No picture belongs in the answer, which must hold exactly the lines from the one with "Click the İl column header" through the final line below.

Records contained in a dataset:
——————

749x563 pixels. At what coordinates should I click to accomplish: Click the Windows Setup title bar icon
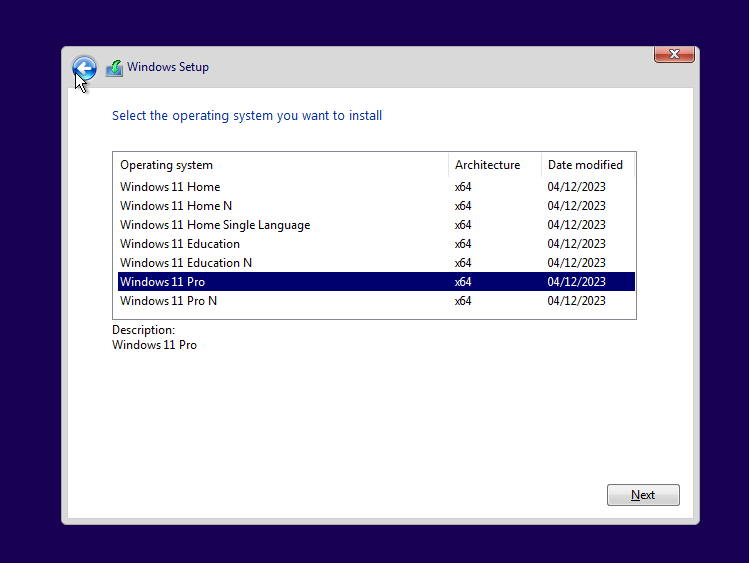click(x=114, y=68)
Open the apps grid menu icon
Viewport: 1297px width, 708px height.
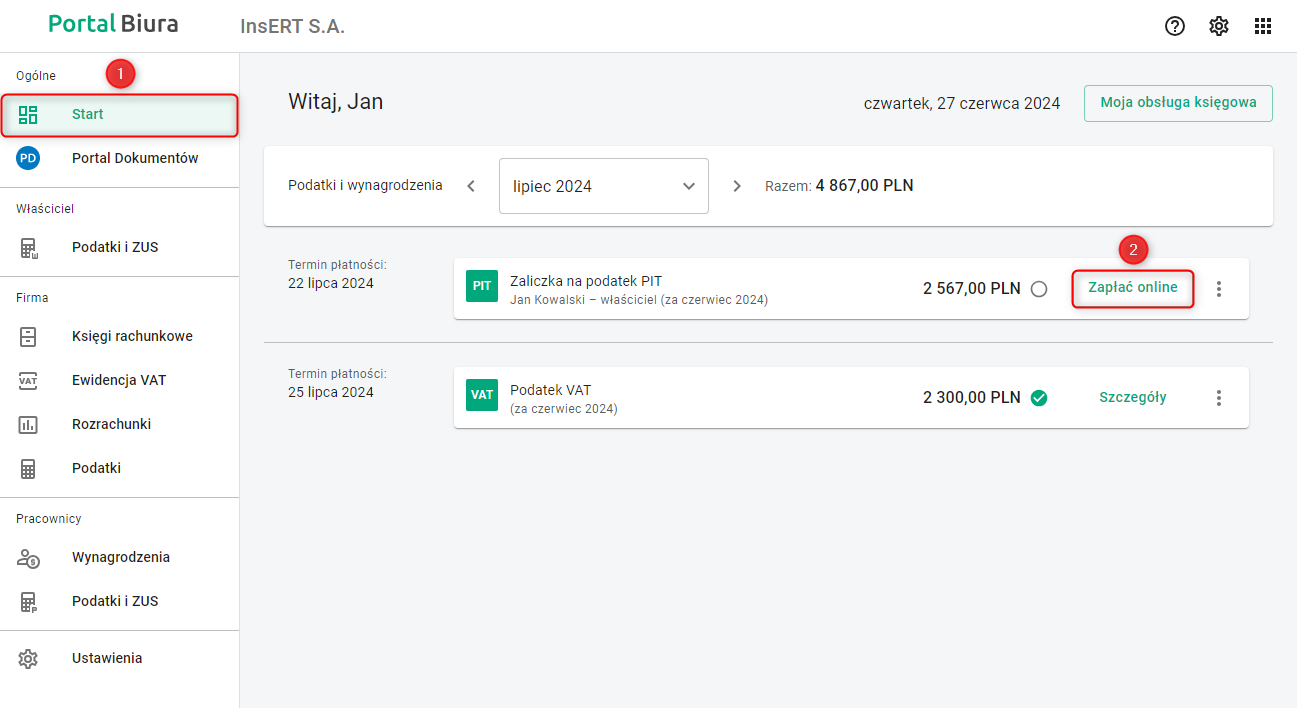(1263, 26)
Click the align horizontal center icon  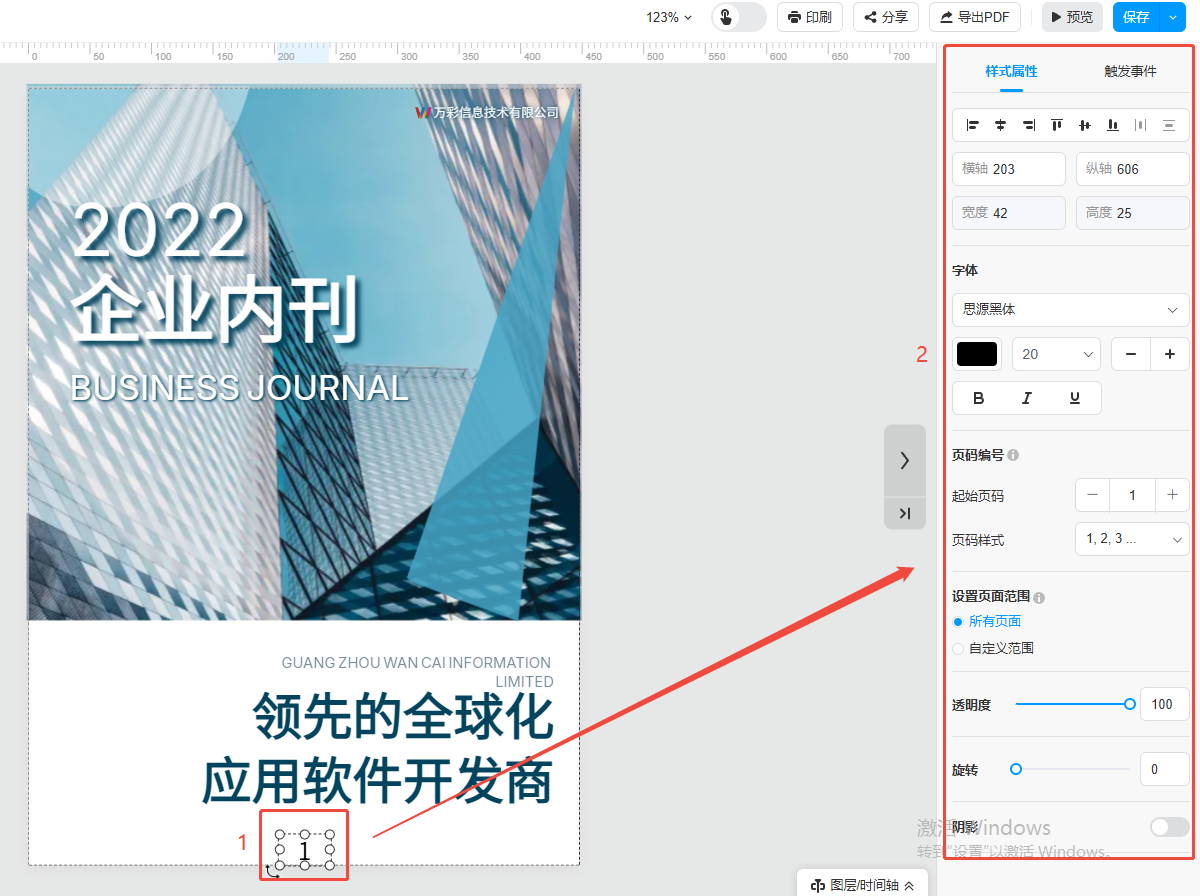(1000, 125)
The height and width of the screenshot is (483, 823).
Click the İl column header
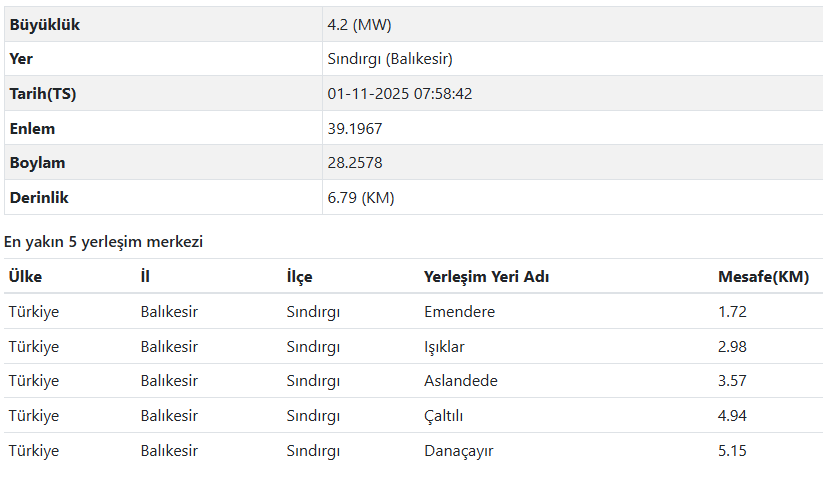point(145,277)
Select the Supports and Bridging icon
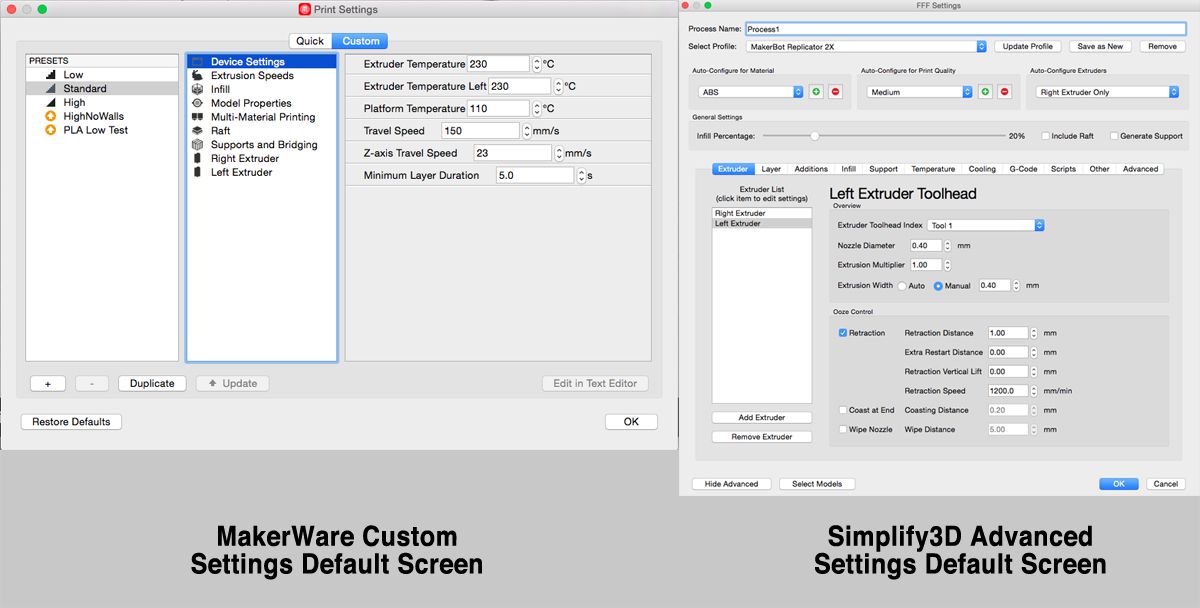Image resolution: width=1200 pixels, height=608 pixels. [197, 145]
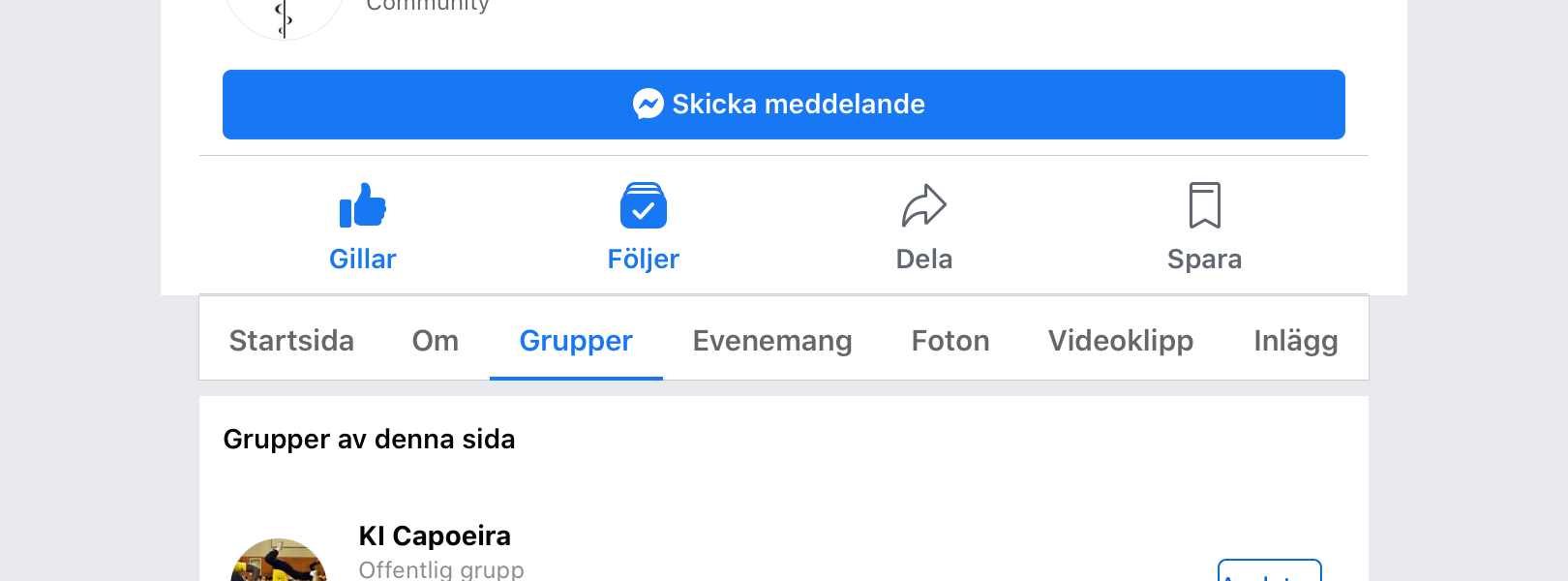Image resolution: width=1568 pixels, height=581 pixels.
Task: Open the Startsida tab
Action: [x=291, y=340]
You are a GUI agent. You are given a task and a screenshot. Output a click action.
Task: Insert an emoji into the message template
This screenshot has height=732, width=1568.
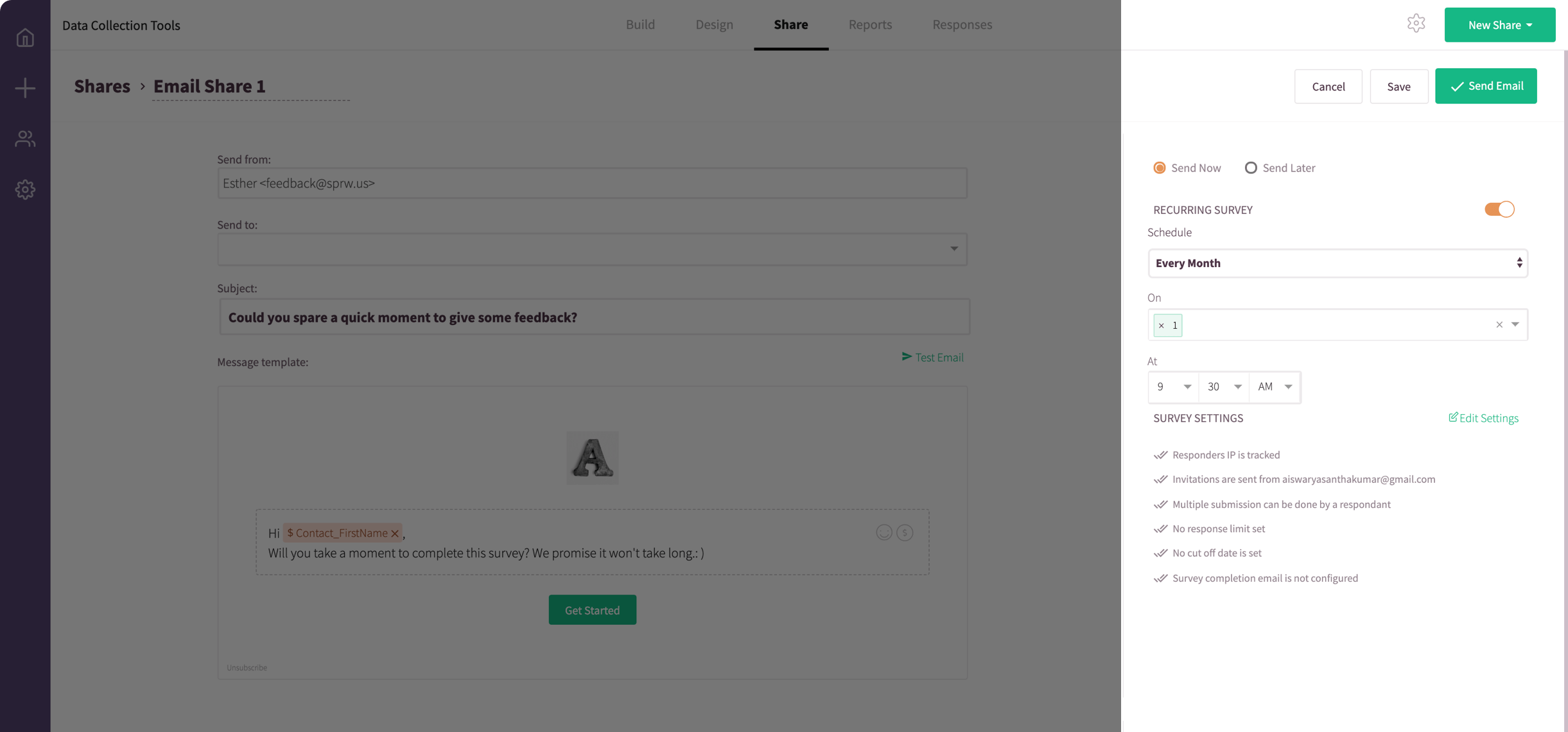tap(884, 532)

——————

■ RESULT
Click the İl column header
point(145,277)
Select the Supports and Bridging icon
Image resolution: width=1200 pixels, height=608 pixels. [197, 145]
Image resolution: width=1568 pixels, height=581 pixels.
Task: Open the Startsida tab
Action: [x=291, y=340]
You are a GUI agent. You are given a task and a screenshot. Output a click action.
Task: Insert an emoji into the message template
This screenshot has height=732, width=1568.
tap(884, 532)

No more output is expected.